What you need to do: Please give the data again in full, exactly as it reads.
━━━━━ Data for review
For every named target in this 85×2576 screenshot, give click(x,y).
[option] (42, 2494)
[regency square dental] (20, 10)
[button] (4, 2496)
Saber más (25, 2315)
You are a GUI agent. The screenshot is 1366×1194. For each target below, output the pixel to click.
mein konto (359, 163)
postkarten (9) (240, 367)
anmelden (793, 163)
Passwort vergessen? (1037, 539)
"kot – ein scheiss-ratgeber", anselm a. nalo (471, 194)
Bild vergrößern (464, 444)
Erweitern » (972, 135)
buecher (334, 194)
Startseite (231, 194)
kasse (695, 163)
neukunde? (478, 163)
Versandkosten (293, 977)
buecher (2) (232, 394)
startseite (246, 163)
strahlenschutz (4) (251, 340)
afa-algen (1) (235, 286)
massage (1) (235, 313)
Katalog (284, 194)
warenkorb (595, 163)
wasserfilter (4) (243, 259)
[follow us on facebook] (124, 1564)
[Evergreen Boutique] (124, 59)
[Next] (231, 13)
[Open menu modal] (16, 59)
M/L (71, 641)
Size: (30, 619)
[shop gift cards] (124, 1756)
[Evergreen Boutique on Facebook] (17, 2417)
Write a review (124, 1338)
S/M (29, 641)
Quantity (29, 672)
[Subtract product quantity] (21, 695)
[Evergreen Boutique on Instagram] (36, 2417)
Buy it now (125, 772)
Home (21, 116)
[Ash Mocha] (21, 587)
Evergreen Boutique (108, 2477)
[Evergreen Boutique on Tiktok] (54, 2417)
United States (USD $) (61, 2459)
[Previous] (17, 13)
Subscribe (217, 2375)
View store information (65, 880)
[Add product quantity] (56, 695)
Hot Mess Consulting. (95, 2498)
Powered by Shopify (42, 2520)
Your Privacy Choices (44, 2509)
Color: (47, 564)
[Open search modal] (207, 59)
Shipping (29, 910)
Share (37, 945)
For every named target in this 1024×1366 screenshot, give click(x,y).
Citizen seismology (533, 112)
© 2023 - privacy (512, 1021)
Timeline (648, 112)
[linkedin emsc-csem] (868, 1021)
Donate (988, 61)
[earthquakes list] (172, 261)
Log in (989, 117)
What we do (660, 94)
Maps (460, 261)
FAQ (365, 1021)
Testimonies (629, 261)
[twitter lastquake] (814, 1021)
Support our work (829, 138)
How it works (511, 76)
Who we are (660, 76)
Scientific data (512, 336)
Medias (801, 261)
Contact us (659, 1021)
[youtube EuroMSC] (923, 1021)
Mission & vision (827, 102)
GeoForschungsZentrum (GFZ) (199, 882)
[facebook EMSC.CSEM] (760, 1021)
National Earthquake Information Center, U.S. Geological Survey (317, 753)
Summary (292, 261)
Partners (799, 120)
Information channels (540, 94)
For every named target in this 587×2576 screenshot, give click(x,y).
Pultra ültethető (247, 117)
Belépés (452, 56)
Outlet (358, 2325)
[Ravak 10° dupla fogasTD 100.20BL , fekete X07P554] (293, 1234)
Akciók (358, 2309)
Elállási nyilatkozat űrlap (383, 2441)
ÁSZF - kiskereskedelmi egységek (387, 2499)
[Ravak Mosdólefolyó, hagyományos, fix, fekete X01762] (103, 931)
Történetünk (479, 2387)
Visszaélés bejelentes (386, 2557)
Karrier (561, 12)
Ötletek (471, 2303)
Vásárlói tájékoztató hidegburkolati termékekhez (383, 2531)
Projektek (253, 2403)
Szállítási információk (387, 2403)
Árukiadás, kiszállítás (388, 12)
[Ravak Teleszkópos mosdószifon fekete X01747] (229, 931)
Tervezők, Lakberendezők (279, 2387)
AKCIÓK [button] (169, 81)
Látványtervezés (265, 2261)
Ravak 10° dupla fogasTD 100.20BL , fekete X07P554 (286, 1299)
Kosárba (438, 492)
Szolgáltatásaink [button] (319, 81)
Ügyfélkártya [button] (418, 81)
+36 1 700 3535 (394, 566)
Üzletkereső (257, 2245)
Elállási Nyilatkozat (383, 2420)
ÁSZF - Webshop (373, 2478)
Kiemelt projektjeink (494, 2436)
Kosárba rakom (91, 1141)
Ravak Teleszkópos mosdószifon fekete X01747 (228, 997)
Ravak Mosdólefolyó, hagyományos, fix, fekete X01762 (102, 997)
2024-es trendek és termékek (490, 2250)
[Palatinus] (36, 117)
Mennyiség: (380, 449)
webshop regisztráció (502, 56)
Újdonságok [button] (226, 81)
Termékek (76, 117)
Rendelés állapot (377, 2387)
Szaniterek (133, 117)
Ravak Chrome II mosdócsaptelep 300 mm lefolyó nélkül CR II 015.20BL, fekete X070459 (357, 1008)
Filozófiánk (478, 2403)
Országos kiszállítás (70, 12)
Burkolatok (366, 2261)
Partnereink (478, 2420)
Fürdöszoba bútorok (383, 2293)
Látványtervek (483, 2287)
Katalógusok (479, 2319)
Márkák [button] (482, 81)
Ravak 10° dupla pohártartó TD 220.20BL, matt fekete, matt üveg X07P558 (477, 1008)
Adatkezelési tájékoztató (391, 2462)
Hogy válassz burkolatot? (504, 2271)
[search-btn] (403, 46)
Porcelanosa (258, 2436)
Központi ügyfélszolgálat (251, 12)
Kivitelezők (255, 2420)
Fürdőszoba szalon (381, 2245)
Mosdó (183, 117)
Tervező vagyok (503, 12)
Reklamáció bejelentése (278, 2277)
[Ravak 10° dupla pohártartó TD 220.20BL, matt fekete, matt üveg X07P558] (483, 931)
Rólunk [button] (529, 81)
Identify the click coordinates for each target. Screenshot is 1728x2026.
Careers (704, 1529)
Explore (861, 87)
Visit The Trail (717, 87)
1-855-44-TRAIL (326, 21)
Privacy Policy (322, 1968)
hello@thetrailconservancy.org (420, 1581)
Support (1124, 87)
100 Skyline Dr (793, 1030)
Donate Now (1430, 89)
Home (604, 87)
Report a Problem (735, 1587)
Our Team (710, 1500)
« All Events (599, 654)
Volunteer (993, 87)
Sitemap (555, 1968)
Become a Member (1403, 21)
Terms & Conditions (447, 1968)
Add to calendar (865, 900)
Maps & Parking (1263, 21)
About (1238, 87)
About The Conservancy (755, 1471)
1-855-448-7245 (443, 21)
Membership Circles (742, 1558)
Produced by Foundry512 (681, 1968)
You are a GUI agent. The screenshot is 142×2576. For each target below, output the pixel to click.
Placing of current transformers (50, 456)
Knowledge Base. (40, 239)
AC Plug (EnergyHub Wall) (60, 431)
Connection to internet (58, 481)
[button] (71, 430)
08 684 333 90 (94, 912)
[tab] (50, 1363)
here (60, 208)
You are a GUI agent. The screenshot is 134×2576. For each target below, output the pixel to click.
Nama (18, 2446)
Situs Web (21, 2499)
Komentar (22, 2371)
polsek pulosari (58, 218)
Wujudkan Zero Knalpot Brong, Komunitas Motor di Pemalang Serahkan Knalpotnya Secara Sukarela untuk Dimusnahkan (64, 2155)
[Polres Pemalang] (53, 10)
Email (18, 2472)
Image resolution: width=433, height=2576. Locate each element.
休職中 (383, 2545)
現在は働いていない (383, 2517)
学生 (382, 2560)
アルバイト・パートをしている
━━━━━━━━━━
Response area:
For every named target in this 85×2576 screenshot, give click(x,y).
[option] (42, 2494)
[regency square dental] (20, 10)
[button] (4, 2496)
Saber más (25, 2315)
You are a GUI agent. The screenshot is 1366×1194. For each target below, output the pixel to click.
mein konto (359, 163)
postkarten (9) (240, 367)
anmelden (793, 163)
Passwort vergessen? (1037, 539)
"kot – ein scheiss-ratgeber", anselm a. nalo (471, 194)
Bild vergrößern (464, 444)
Erweitern » (972, 135)
buecher (334, 194)
Startseite (231, 194)
kasse (695, 163)
neukunde? (478, 163)
Versandkosten (293, 977)
buecher (2) (232, 394)
startseite (246, 163)
strahlenschutz (4) (251, 340)
afa-algen (1) (235, 286)
massage (1) (235, 313)
Katalog (284, 194)
warenkorb (595, 163)
wasserfilter (4) (243, 259)
[follow us on facebook] (124, 1564)
[Evergreen Boutique] (124, 59)
[Next] (231, 13)
[Open menu modal] (16, 59)
M/L (71, 641)
Size: (30, 619)
[shop gift cards] (124, 1756)
[Evergreen Boutique on Facebook] (17, 2417)
Write a review (124, 1338)
S/M (29, 641)
Quantity (29, 672)
[Subtract product quantity] (21, 695)
[Evergreen Boutique on Instagram] (36, 2417)
Buy it now (125, 772)
Home (21, 116)
[Ash Mocha] (21, 587)
Evergreen Boutique (108, 2477)
[Evergreen Boutique on Tiktok] (54, 2417)
United States (USD $) (61, 2459)
[Previous] (17, 13)
Subscribe (217, 2375)
View store information (65, 880)
[Add product quantity] (56, 695)
Hot Mess Consulting. (95, 2498)
Powered by Shopify (42, 2520)
Your Privacy Choices (44, 2509)
Color: (47, 564)
[Open search modal] (207, 59)
Shipping (29, 910)
Share (37, 945)
For every named target in this 1024×1366 screenshot, give click(x,y).
Citizen seismology (533, 112)
© 2023 - privacy (512, 1021)
Timeline (648, 112)
[linkedin emsc-csem] (868, 1021)
Donate (988, 61)
[earthquakes list] (172, 261)
Log in (989, 117)
What we do (660, 94)
Maps (460, 261)
FAQ (365, 1021)
Testimonies (629, 261)
[twitter lastquake] (814, 1021)
Support our work (829, 138)
How it works (511, 76)
Who we are (660, 76)
Scientific data (512, 336)
Medias (801, 261)
Contact us (659, 1021)
[youtube EuroMSC] (923, 1021)
Mission & vision (827, 102)
GeoForschungsZentrum (GFZ) (199, 882)
[facebook EMSC.CSEM] (760, 1021)
National Earthquake Information Center, U.S. Geological Survey (317, 753)
Summary (292, 261)
Partners (799, 120)
Information channels (540, 94)
For every named target in this 587×2576 screenshot, give click(x,y).
Pultra ültethető (247, 117)
Belépés (452, 56)
Outlet (358, 2325)
[Ravak 10° dupla fogasTD 100.20BL , fekete X07P554] (293, 1234)
Akciók (358, 2309)
Elállási nyilatkozat űrlap (383, 2441)
ÁSZF - kiskereskedelmi egységek (387, 2499)
[Ravak Mosdólefolyó, hagyományos, fix, fekete X01762] (103, 931)
Történetünk (479, 2387)
Visszaélés bejelentes (386, 2557)
Karrier (561, 12)
Ötletek (471, 2303)
Vásárlói tájékoztató hidegburkolati termékekhez (383, 2531)
Projektek (253, 2403)
Szállítási információk (387, 2403)
Árukiadás, kiszállítás (388, 12)
[Ravak Teleszkópos mosdószifon fekete X01747] (229, 931)
Tervezők, Lakberendezők (279, 2387)
AKCIÓK [button] (169, 81)
Látványtervezés (265, 2261)
Ravak 10° dupla fogasTD 100.20BL , fekete X07P554 (286, 1299)
Kosárba (438, 492)
Szolgáltatásaink [button] (319, 81)
Ügyfélkártya [button] (418, 81)
+36 1 700 3535 (394, 566)
Üzletkereső (257, 2245)
Elállási Nyilatkozat (383, 2420)
ÁSZF - Webshop (373, 2478)
Kiemelt projektjeink (494, 2436)
Kosárba rakom (91, 1141)
Ravak Teleszkópos mosdószifon fekete X01747 (228, 997)
Ravak Mosdólefolyó, hagyományos, fix, fekete X01762 (102, 997)
2024-es trendek és termékek (490, 2250)
[Palatinus] (36, 117)
Mennyiség: (380, 449)
webshop regisztráció (502, 56)
Újdonságok [button] (226, 81)
Termékek (76, 117)
Rendelés állapot (377, 2387)
Szaniterek (133, 117)
Ravak Chrome II mosdócsaptelep 300 mm lefolyó nélkül CR II 015.20BL, fekete X070459 (357, 1008)
Filozófiánk (478, 2403)
Országos kiszállítás (70, 12)
Burkolatok (366, 2261)
Partnereink (478, 2420)
Fürdöszoba bútorok (383, 2293)
Látványtervek (483, 2287)
Katalógusok (479, 2319)
Márkák [button] (482, 81)
Ravak 10° dupla pohártartó TD 220.20BL, matt fekete, matt üveg X07P558 (477, 1008)
Adatkezelési tájékoztató (391, 2462)
Hogy válassz burkolatot? (504, 2271)
[search-btn] (403, 46)
Porcelanosa (258, 2436)
Központi ügyfélszolgálat (251, 12)
Kivitelezők (255, 2420)
Fürdőszoba szalon (381, 2245)
Mosdó (183, 117)
Tervező vagyok (503, 12)
Reklamáció bejelentése (278, 2277)
[Ravak 10° dupla pohártartó TD 220.20BL, matt fekete, matt üveg X07P558] (483, 931)
Rólunk [button] (529, 81)
Identify the click coordinates for each target. Screenshot is 1728x2026.
Careers (704, 1529)
Explore (861, 87)
Visit The Trail (717, 87)
1-855-44-TRAIL (326, 21)
Privacy Policy (322, 1968)
hello@thetrailconservancy.org (420, 1581)
Support (1124, 87)
100 Skyline Dr (793, 1030)
Donate Now (1430, 89)
Home (604, 87)
Report a Problem (735, 1587)
Our Team (710, 1500)
« All Events (599, 654)
Volunteer (993, 87)
Sitemap (555, 1968)
Become a Member (1403, 21)
Terms & Conditions (447, 1968)
Add to calendar (865, 900)
Maps & Parking (1263, 21)
About (1238, 87)
About The Conservancy (755, 1471)
1-855-448-7245 (443, 21)
Membership Circles (742, 1558)
Produced by Foundry512 (681, 1968)
You are a GUI agent. The screenshot is 142×2576. For each target below, output the pixel to click.
Placing of current transformers (50, 456)
Knowledge Base. (40, 239)
AC Plug (EnergyHub Wall) (60, 431)
Connection to internet (58, 481)
[button] (71, 430)
08 684 333 90 (94, 912)
[tab] (50, 1363)
here (60, 208)
You are a GUI agent. The screenshot is 134×2576. For each target below, output the pixel to click.
Nama (18, 2446)
Situs Web (21, 2499)
Komentar (22, 2371)
polsek pulosari (58, 218)
Wujudkan Zero Knalpot Brong, Komunitas Motor di Pemalang Serahkan Knalpotnya Secara Sukarela untuk Dimusnahkan (64, 2155)
[Polres Pemalang] (53, 10)
Email (18, 2472)
Image resolution: width=433, height=2576. Locate each element.
休職中 (383, 2545)
現在は働いていない (383, 2517)
学生 (382, 2560)
アルバイト・パートをしている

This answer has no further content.